We’re back where we belong. Since our last NBA Finals ended With Kobe standing atop the scorer table joining the city of Los Angeles in celebration while the team celebrated around him on the court so many things have come and gone in Laker Nation. Luke Walton went from a key contributor on that tree am to the Laker head coach to Sacramento, Pau Gasol has played for 3 different teams, Phil Jackson took a shot at running the Knickerbockers, Lamar Odom almost died partying in Nevada, Kobe and Gigi tragically passed away this year. Through it all Laker Nation never wavered in its support for the team, critique and criticism is not a loss of fandom or submersion of support. All of this just goes to show that it’s a long way to the top of you want to rock and roll.
- LeBron James putting the nails in the coffin. James turned in a stellar performance to ensure there would be no game 6, to make sure that he and other key Laker vets got the extra rest that can give them an edge against whomever they faced, and most of all to make sure the NBA was put on notice. He joined James Worthy and the as the one if three NBA players to post 35+ points, 15+ rebounds and 10+ assists in a close out playoff game. Historical footnotes aside, LeBron was spectacular. He fed teammates for easy buckets, He had a personal best 16 points in the 4the quarter. The Nuggets has no answer.
- Anthony Davis and his long journey to the precipice of greatness. Playing in the NBA Finals makes you part of a small group of NBA players. Davis carries the Lakers for stretches in last night’s game and during the regular season. Last night he again didn’t rebound like we’re used to but that can perhaps be forgiven in light if two of his teammates grabbing 25 rebounds on their own (James 16, Howard 9). Where he shined was on defense and scoring the balm efficiently when it was needed to stop Denver runs. His 2 steals were great but his block of a Michael Porter Jr. dunk put a stamp on his defense and this series. He hit 2-4 from 3, 8-16 in general. Anthony looks poised, gritty and ready to beast in the NBA Finals. The extra rest might benefit him the most as it’ll allow him to get extra treatment on that ankle he’s tweaked a couple times in the last 2 games.
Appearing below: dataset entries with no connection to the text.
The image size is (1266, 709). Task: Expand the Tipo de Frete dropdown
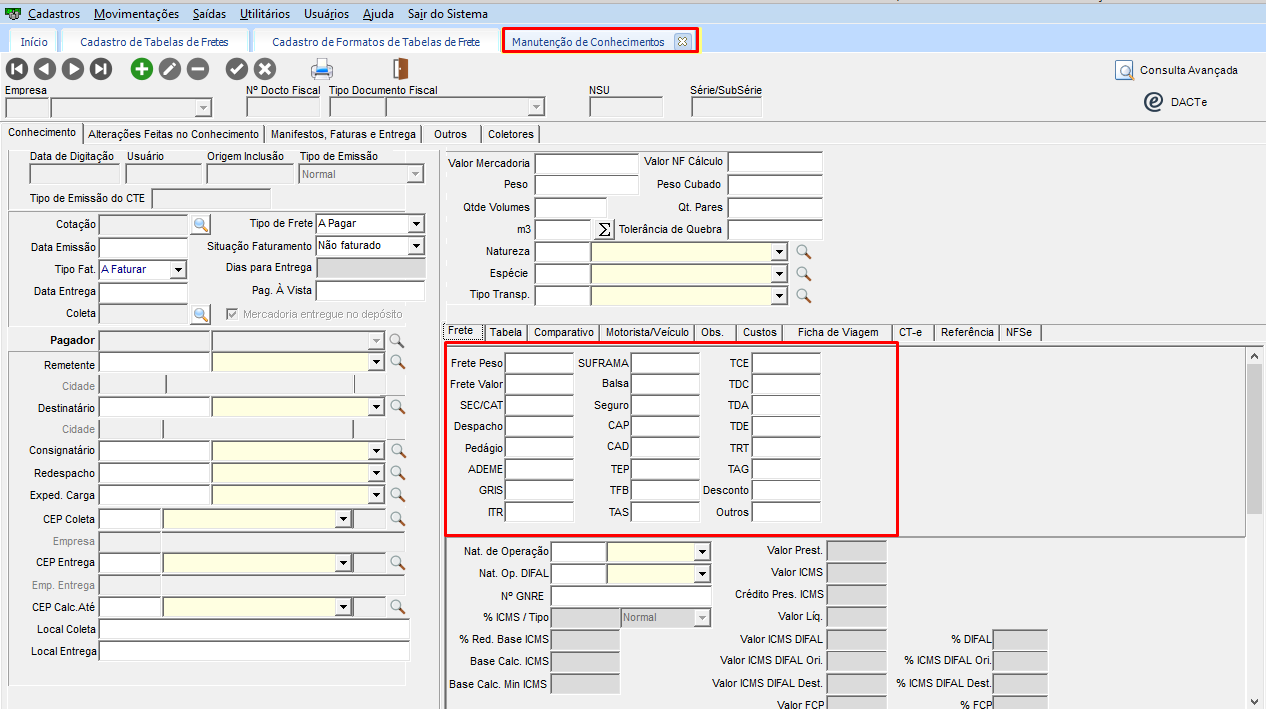coord(416,224)
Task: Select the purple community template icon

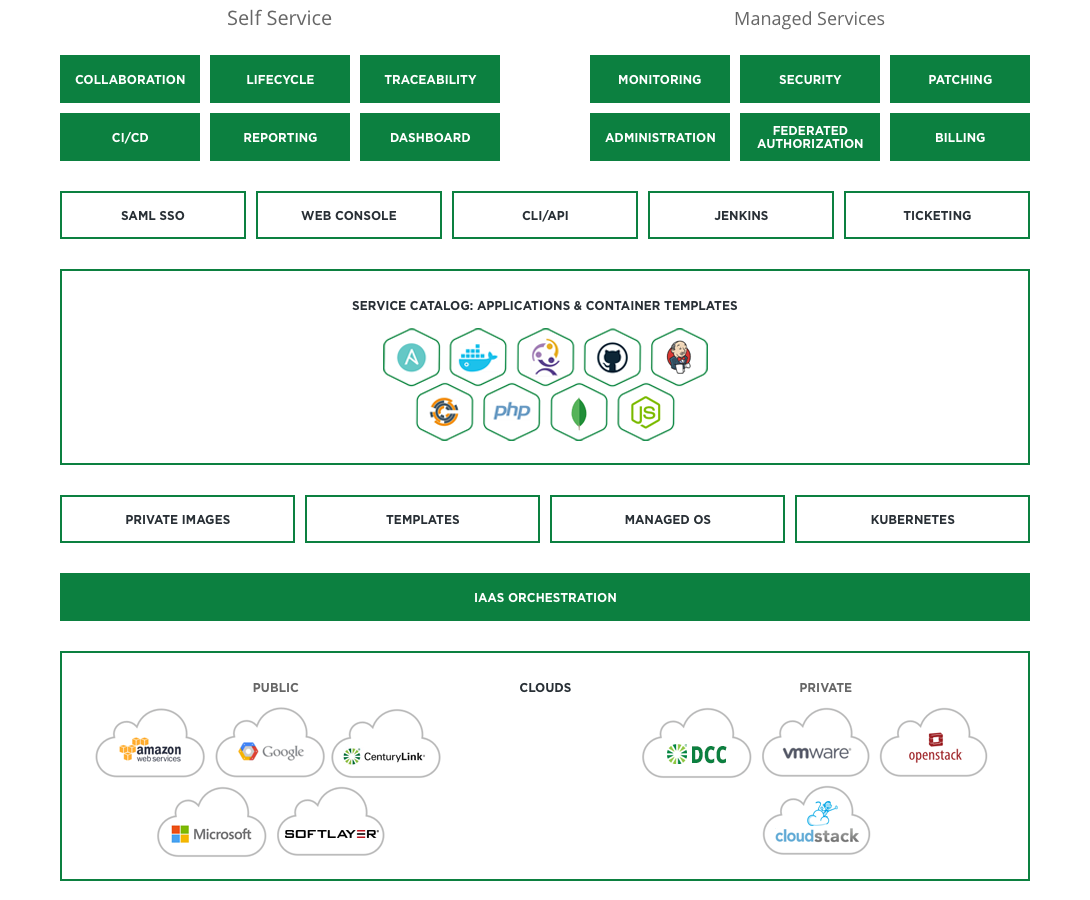Action: pos(545,357)
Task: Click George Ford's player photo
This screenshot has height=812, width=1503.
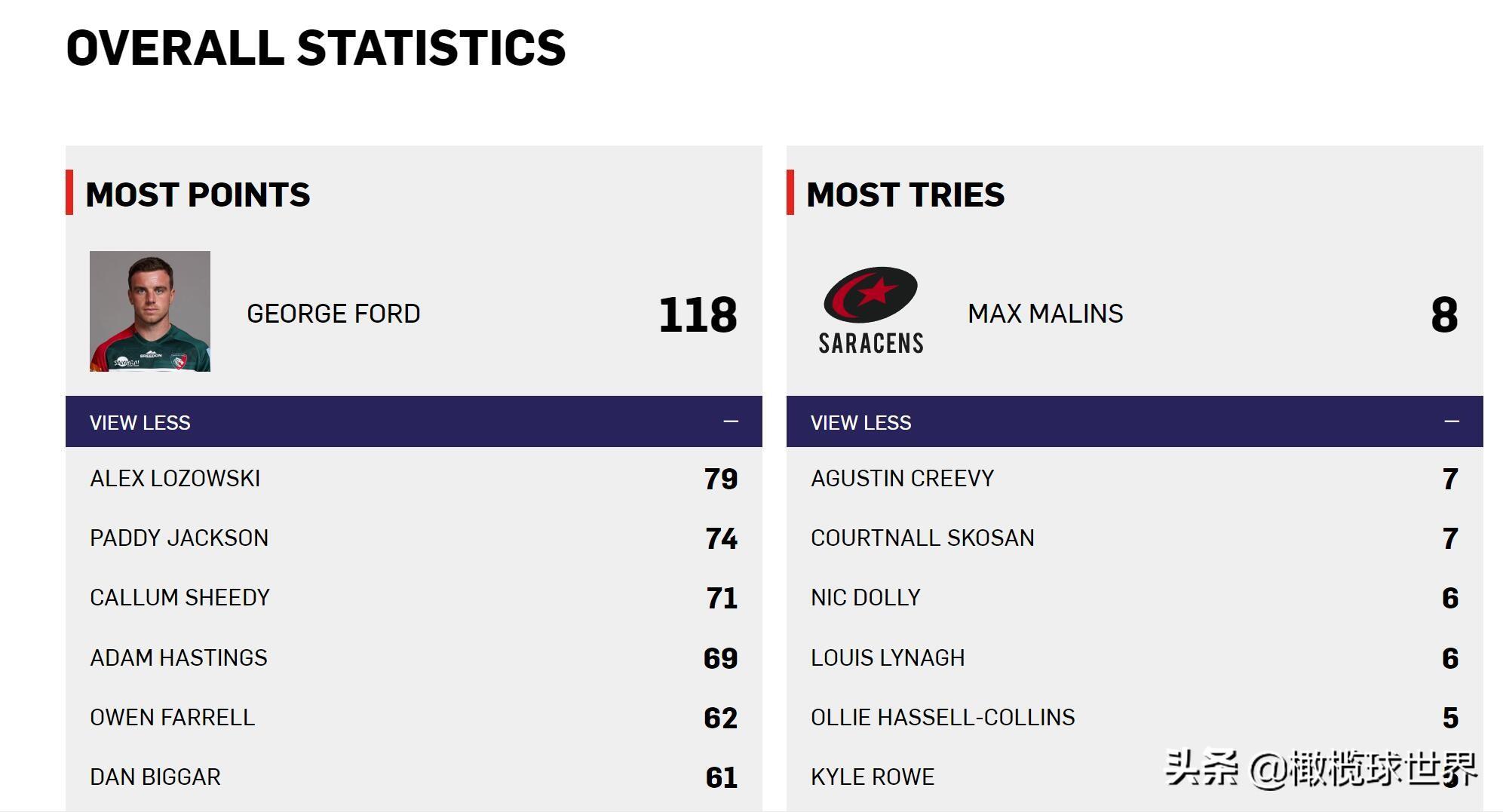Action: coord(150,311)
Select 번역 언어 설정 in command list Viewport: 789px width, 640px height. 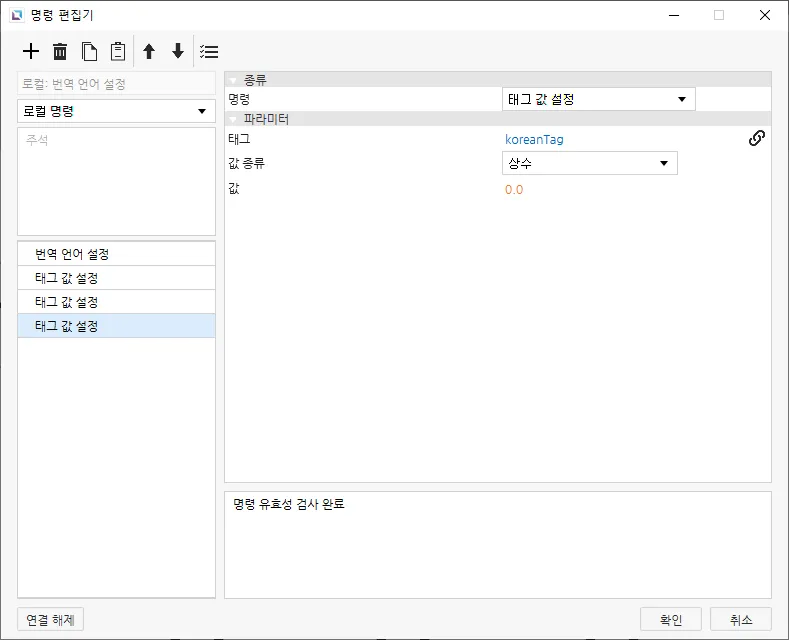tap(116, 254)
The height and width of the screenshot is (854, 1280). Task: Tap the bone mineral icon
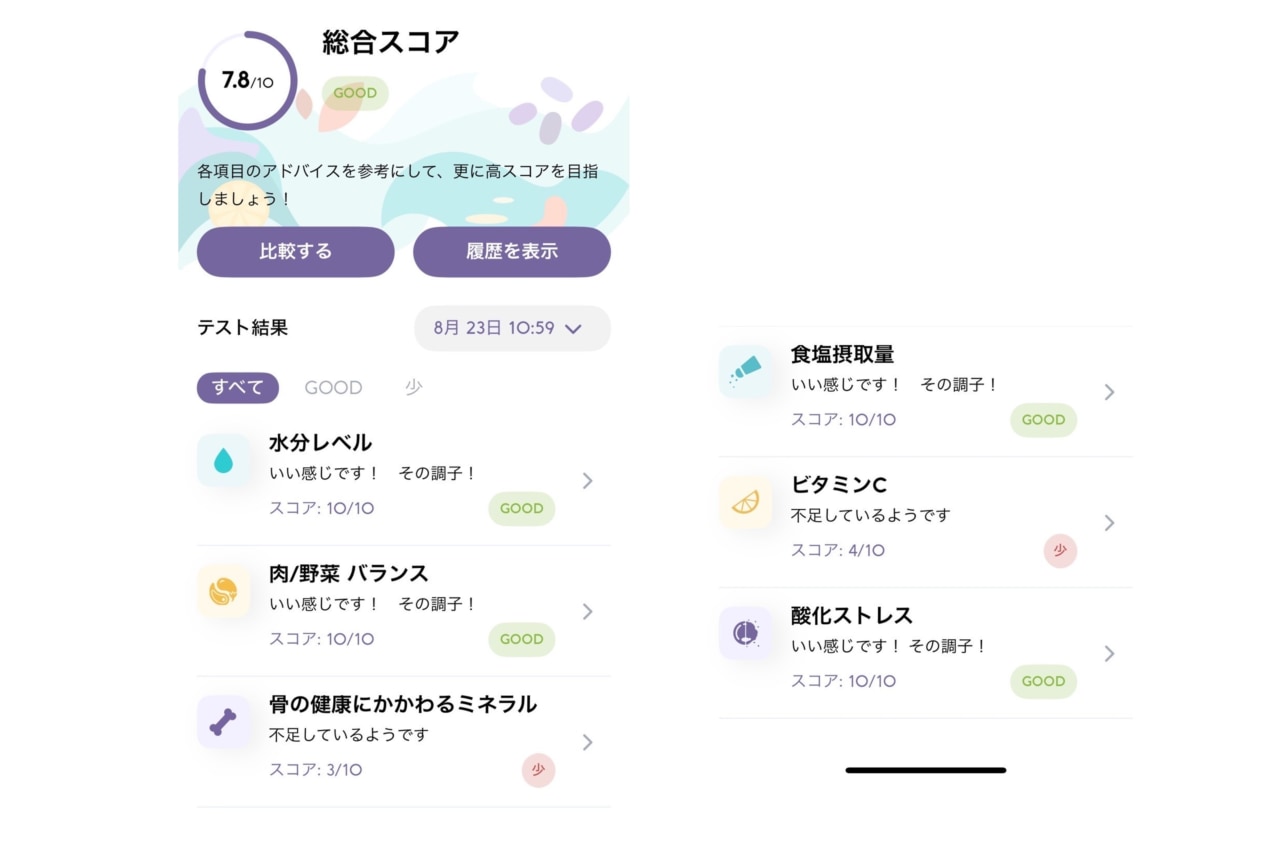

- Laker starters answering the bell. The other Lakers who start shot 7-12 (2-5 from three), grabbed 10 rebounds, had 2 dimes, 4 big blocks, 2 steals and none had a negative +/- (AD was the only starter with a -1, lol. Misleading stat) They all played 26+ minutes aren’t locked in on defense when they played helping contain the Denver attack.
- The Laker bench. As we entered the playoffs it was largely agreed upon that Kyle Kuzma was the most important player outside of James and Davis. It turns out that the Laker bench is one of our greatest strengths, as it should be for an NBA Finals-bound team. Rondo has returned to a youthful posture and leads the team when James sits or allows him to be an off ball wrecking crew when they share the floor. Markieff Morris has shown versatility, grit and his three point acumen. JaVight McHoward has shown they can start, cone off the bench, sit and cheer or whatever: they’re here to contribute however the team needs. Kyle Kuzma continues to grow, while still streaky with his scoring he’s found some identity on defense and team play. Alex Caruso has impressed with his defensive tenacity, basketball IQ and toughness. Last night Caruso shines brightest off the bench with surgical stroke cuts for buckets, great defense and some in the flow assists. Rondo only played 1: minutes, Kuzma looked a little ‘deer in the headlights’ at times but found ways to be a force. All of that will be needed in the NBA Finals.
- Hats off and high fives for the Denver Nuggets franchise. They’re going to be a problem for a long time. They have two up and coming superstars, a great coach and a bevy of solid role players. I have nothing but admiration for the Denver Nuggets and how they overcame the odds and pundits to get to the Western Conference Finals. They never folded, played with a ton of heart (Jamal Murray gutting it out on one leg should go down in Denver playoff lore) and Jerami Grant showed the NBA he’s more than a role-player and might be the third star Denver needs to sign. I’ve long admired Paul Milsap’s game and wish the plucky vet nothing but the best. Congrats to the Denver Nuggets for reminding us why it’s important that we ply the games and not just go with predictions or hype.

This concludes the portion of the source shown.